- Work order: Output the entries below so that they read exactly as they do now.
──────
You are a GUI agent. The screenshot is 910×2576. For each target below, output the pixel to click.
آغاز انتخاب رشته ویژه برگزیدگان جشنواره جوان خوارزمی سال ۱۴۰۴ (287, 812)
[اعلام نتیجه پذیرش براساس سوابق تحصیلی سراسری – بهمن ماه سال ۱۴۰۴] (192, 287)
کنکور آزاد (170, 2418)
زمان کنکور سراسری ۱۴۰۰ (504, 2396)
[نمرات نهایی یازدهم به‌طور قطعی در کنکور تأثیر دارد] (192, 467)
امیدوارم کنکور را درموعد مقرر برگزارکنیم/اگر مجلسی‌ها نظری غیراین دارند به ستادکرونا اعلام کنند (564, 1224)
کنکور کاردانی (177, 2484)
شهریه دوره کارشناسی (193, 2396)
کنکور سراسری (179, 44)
──────
- Result for this task:
You are a GUI agent. The screenshot is 910×2576. For each target below, output the pixel to click.
آغاز انتخاب رشته ویژه برگزیدگان جشنواره جوان خوارزمی سال ۱۴۰۴ (287, 812)
[اعلام نتیجه پذیرش براساس سوابق تحصیلی سراسری – بهمن ماه سال ۱۴۰۴] (192, 287)
کنکور آزاد (170, 2418)
زمان کنکور سراسری ۱۴۰۰ (504, 2396)
[نمرات نهایی یازدهم به‌طور قطعی در کنکور تأثیر دارد] (192, 467)
امیدوارم کنکور را درموعد مقرر برگزارکنیم/اگر مجلسی‌ها نظری غیراین دارند به ستادکرونا اعلام کنند (564, 1224)
کنکور کاردانی (177, 2484)
شهریه دوره کارشناسی (193, 2396)
کنکور سراسری (179, 44)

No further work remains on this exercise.